Now, liquid crystal display elements are used widely. Among them, a TN (twist nematic) type display mode is most widely used as a low-grade display element. The said TN display mode has many advantages such as low driving voltage, low consumed electric power and so on. As to a response speed, however, it is much inferior to luminous type display elements such as cathode-ray tube, electroluminescense and plasma display elements.
Although a display volume for a liquid crystal display element has been improved eminently owing to development of the so-called STN display element which is a new type TN display element and its twist angle made 180.degree..about.270.degree., there is still a limit about the response speed thereof. Furthermore, display elements equipped with switching elements on respective pixels of the TN display elements have appeared recently on the stage of the market. Much of them are thin film transistor elements (abbreviated as TFT type), and they have occupied much of the market as liquid crystal elements with high density, high volume and full colors.

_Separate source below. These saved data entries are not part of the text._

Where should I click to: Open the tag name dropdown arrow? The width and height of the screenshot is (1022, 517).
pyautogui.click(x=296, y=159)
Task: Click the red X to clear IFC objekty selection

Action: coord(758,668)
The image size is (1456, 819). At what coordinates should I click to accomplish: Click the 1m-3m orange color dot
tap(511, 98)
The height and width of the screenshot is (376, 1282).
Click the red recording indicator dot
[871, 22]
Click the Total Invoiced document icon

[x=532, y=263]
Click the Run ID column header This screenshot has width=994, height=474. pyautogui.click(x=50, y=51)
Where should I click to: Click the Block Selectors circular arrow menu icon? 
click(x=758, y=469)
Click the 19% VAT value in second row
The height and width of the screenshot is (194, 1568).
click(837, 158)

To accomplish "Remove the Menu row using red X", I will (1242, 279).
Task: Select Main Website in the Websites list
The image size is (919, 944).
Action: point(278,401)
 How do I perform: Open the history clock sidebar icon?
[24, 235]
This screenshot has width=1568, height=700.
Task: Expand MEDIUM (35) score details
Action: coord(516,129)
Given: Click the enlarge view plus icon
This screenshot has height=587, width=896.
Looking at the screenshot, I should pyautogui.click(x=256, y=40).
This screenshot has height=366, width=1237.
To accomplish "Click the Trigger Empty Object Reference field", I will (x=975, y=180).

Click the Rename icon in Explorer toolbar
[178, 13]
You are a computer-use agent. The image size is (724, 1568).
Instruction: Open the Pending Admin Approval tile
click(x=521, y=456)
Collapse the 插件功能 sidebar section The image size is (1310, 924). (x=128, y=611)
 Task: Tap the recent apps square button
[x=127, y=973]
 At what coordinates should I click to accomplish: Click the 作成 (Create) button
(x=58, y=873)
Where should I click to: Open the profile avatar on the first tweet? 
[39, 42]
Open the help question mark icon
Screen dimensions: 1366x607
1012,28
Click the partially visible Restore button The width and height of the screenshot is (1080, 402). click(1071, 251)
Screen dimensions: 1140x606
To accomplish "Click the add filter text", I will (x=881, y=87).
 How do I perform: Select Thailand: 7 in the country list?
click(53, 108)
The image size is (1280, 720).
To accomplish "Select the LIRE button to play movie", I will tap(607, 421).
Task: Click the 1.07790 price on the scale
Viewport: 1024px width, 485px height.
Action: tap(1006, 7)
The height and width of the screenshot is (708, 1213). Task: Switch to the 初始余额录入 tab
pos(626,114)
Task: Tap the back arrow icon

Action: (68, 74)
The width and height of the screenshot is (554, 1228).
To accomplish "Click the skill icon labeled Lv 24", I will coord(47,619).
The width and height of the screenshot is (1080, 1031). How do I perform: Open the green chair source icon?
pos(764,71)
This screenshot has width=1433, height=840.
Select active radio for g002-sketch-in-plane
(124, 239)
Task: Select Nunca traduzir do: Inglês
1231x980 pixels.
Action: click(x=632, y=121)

However, since the said mode has a high dependence property on a visual field angle, it is preferably used for a personal terminal but unsuitable for an all-directional display. With the object of compensating the disadvantage, there has been developed an in-plane driving (abbreviated as IPS driving) display mode which is superior in visual angle characteristic.
In spite of these improvements, there are generally mentioned disadvantages about an image size and a production costs for TFT display. Since TFT uses a semiconductor technique, the image size thereof has a limit of twenty inch order and a time division ability has also a limit of 1000 lines.
On the other hand, display elements with using ferroelectric liquid crystals or antiferroelectric liquid crystals have been actively developed.
As a ferroelectric liquid crystal display (SSFLC) mode of a surface stabilized type with using the former liquid crystals was proposed by N. A. Clark and S. T. Laggawall in 1980. The latter antiferroelectric liquid crystalline phase was found by Furukawa et al. in 1987 at first and tentatively named as a chiral smectic Y (SY*) phase (see Ferroelectronics, Vol 85, p451, 1998). Thereafter, Chandanni et al. proved that the said phase is an antiferroelectric liquid crystalline phase. (see Japanese Journal of Applied Physics, Vol 28, p1265, 1989).
Both are the display modes for dissolving a dependence property of displayed colors on a visual field angle including reversal of tone, which is an essential defect of TN type display. Furthermore, they are expected for decrease in an element preparation cost since displaying in cell structure for a simple matrix is possible even during high time division driving.
In ferroelectric liquid crystalline phase states, only two states are stable, wherein an inclining direction of liquid crystalline molecules is determined by an applied direction of an electric field. In sum, one of two states can be selected by polarity of voltage.
In the antiferroelectric liquid crystalline phase states, there is also the third state stable during non-applied period of an electric field in addition to the above-mentioned states for the ferroelectric liquid crystalline states. The said state during non-applied period of the electric field is the so-called antiferroelectric state.
The non-electric field state (the antiferroelectric state) is subject to phase transition to ferroelectric phase state by application of the electric field and returned to the antiferroelectric phase state by removal of electric field. Two stable positions (a bistable stae) are present during application of the electric field (a ferroelectric phase state), and only one stable position is present without the electric field (antiferroelectric phase state). Three states including them are utilized for switching.
Hitherto, it was said that switching properties between three states have sharp threshold properties and exhibit wide optical hysteresis. There have been, however, reported recently those without any clear threshold in phase transition due to the electric field of the ferroelectric-antiferroelectric state and also without any observed optical hysteresis (for example, Young Member Society for Liquid Crystalline Research, the third lecture meeting, S6-1 etc.).
Recently observed features thereof are that antiferroelectric liquid crystals have not any memory action in principle and that they are very preferable for trials to fill them into a TFT type cell having an accomplished manufacturing process now and apply active matrix driving. The feature that a clear threshold being not appeared means the possibility for display of all half gradations, which suggests realization of full color displays.
Combination of wide field visual angle properties of ferroelectric liquid crystals and antiferroelectric liquid crystals in the TFT structure is expected to dissolve the visual field angle dependence, which is the largest weak point of liquid crystals.
In the case that antiferroelectric liquid crystals are used for switching elements etc., particularly in the case that application for the above-mentioned TFT driving being conducted, driving voltage is required to be low. Driving voltage for IC used in practical TFT elements is about 5V, which could not be attained by the conventional ferroelectric liquid crystals and antiferroelectric liquid crystals hitherto. Although many compounds having antiferroelectric liquid crystal properties have been reported, there are few antiferroelectric liquid crystalline compositions having low driving voltages and enough wide active temperature ranges. It is caused by the fact that only few antiferroelectric liquid crystalline compounds for constituting the compositions having enough satisfied properties are present.
The subject solved by the present invention is to provide an antiferroelectric liquid crystalline compound suitable for low voltage driving, more preferably for TNT driving.